Over in the little Stone Cottage theater, a new group of college drama grads calling themselves singleTree theatre enters the Out of the Loop fest with Rites of Relationship. Four one-acts by famous playwrights comprise the program, all looking at the problems that bedevil married couples.

In Shel Silverstein's The Lifeboat Is Sinking, Jen (Jaynie Saunders) dares husband Sherwin (Lance Currie) to admit whom he would throw overboard in a hypothetical emergency--her, their daughter or his mother? It's a no-win situation for Sherwin, whose every answer causes Jen to explode. It's a no-win for the singleTree players, too. Directed by Amber Werley, they shriek their lines and flail their arms. This script calls for sly delivery and a light touch, not slam-bang slapstick.

Ditto One Tennis Shoe, also by Silverstein and also directed by Werley. Rather than let the New Yorker-style humor sneak up on the audience in this conversation between husband and wife about her tendency to hoard found objects in a Bloomingdale's shopping bag, actors Greg MacPherson and Jamie Korthase go over the top and around the bend.

At Home by Michael Weller, directed by Chad Tiller, is a laborious one-act about a couple (Saunders, Nick Orand) repetitiously arguing and making up while waiting for dinner guests. Problem here is the actors' tendency to play into every emotion, instead of against them. They act like self-conscious actors on a stage, instead of real people at their own dining table. Saunders tries to set the plates down sadly. Orand drinks his fake wine angrily. People don't behave that way. Only bad actors do.

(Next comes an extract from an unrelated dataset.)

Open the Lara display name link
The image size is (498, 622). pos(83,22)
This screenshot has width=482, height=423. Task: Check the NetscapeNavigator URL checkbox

Bill Sebastian teams up with Korthase for a more successful shorty, The Problem by A.R. Gurney. The actors are so young they look like kids playing dress-up, but at least they play nicely together in this bubbly scene about a college prof, his sophisticated wife and her very swollen belly, which they suddenly seem to have noticed. The play offers deliciously biting commentary on limousine-liberal attitudes. The actors deliver Gurney's lines crisply and coolly. Of all the singleTree players, these two do not chew the minimal scenery to shreds.

One sign of beginner actors and directors is their tendency to let mispronounced words get into performances. No one in this group seems to have been clued that "Pierre Cardin" should not rhyme with "harden" or that "frisson" doesn't rhyme with "mission." Details, kids, details.